Folks trying to play Theatrhythm Final Bar Line-a Final Fantasy-themed rhythm game—were unable to due to a bug preventing the game from connecting to servers on February 29, aka a Leap Day. A similar bug happened in an EA racing game, too, forcing players to change the date on their consoles to play.

In case you didn’t know: Today—Thursday, February 29—is a Leap Day. An extra day of the year that only happens once (almost) every four years. Normally, Leap Days aren’t that exciting. But sometimes computers and software bug out because of the extra day, especially if the developers or programmers didn’t account for the extra day. It happens every Leap Year, as documented online by folks. This year, for example, some gas pumps in New Zealand stopped working and some apps broke on phones. And for some folks trying to play video games that connect to servers, things stopped working today, too.

As first spotted by Twitter user @Regulus_Tera on February 29, a user on the Theatrhythm subreddit asked others if their save file was corrupted as their game was booting up properly. However, they later edited the post and explained that they fixed the problem by changing the date of their console.

“Edit: A solution has been found, for some reason the game cannot work on February 29th, presumably tied to leap years, and as such it’ll black screen forever until you change the clock back to the 28th, and presumably any date after the 29th too.

Once the date [is] changed the game will go back to running perfectly fine again.”

Other PS4 and Switch players replied with similar confirmation that the bug was real and that this solution worked. Technically, the game wasn’t completely broken as you can play offline, but it was a silly situation caused by the Leap Day and one that Square Enix could have probably avoided.

Elsewhere, EA’s WRC--a rallying racing game developed by Codemasters—is also suffering from a Leap Day bug.
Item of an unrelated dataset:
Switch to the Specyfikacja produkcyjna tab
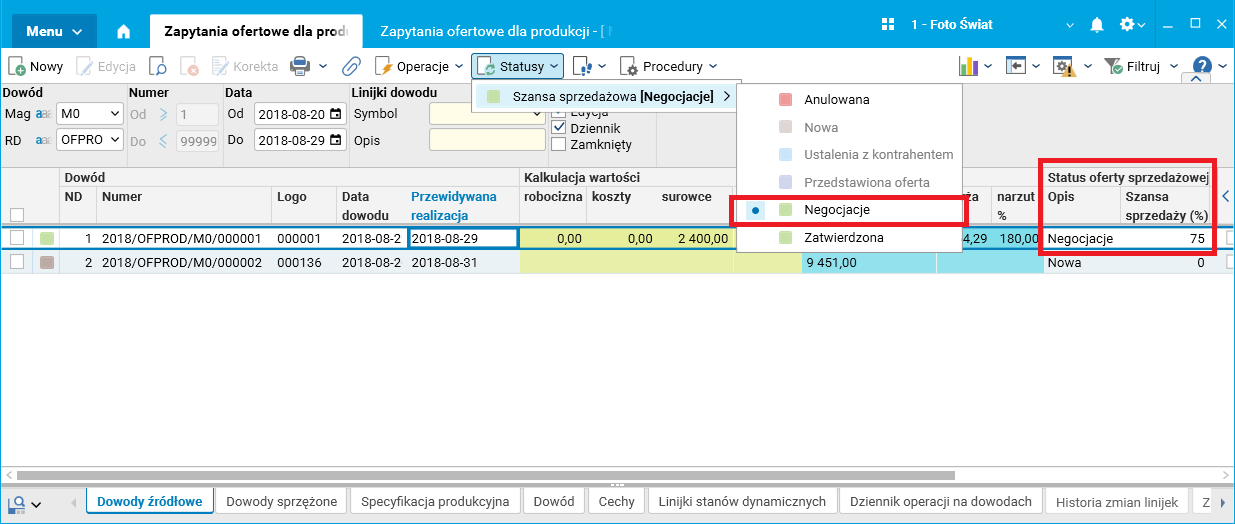Screen dimensions: 1235x524 [x=435, y=501]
Players on both Xbox and PlayStation reported that each time they booted up the game it crashed. This problem is due to the Leap Year and was confirmed by the official EA support account on Twitter, which posted earlier today some steps to get around the bug. Those steps? Change your console clock to skip over the extra day.

While some might laugh and roll their eyes at all this, I do worry that as more games and services are connected to and rely on the internet, these types of “silly” bugs might become more painful and dangerous. I can’t wait for my AC in the future to stop working because Amazon—the only company in the world at that point—forgot to account for February 29.